- Your instructions: Echo the material below line for line, without the pictures.

- Dataset:
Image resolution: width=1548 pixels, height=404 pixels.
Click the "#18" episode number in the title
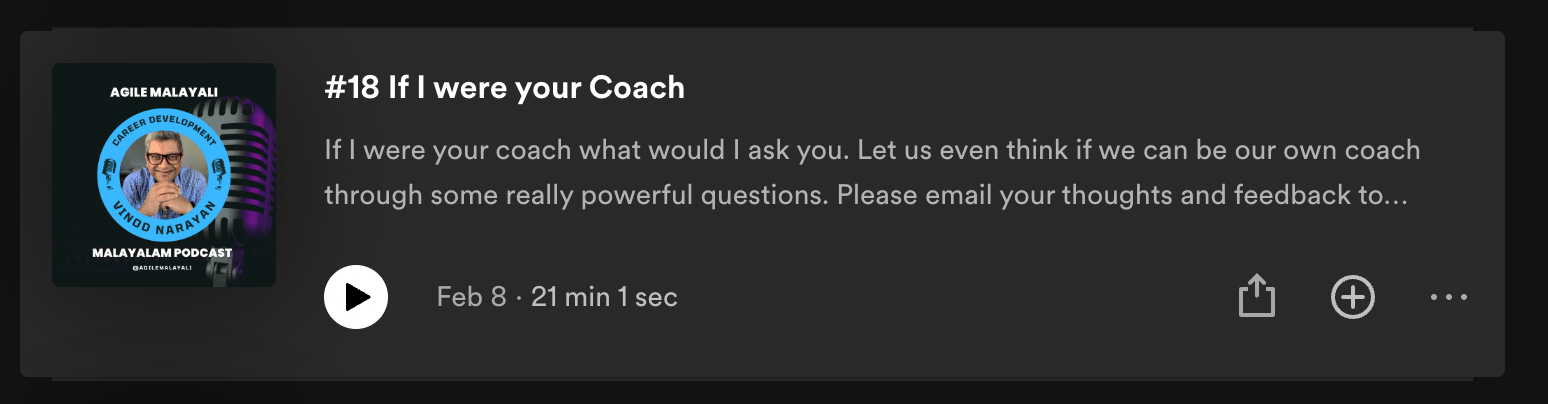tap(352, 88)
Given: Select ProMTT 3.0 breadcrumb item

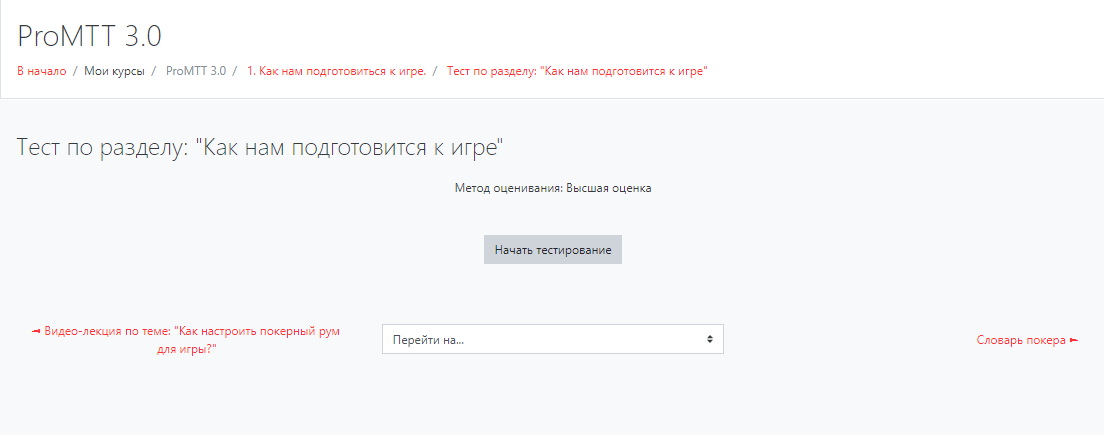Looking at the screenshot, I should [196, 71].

- Problem solution:
Image resolution: width=1548 pixels, height=404 pixels.
Click the "#18" episode number in the title
tap(352, 88)
Given: Select ProMTT 3.0 breadcrumb item

Looking at the screenshot, I should [196, 71].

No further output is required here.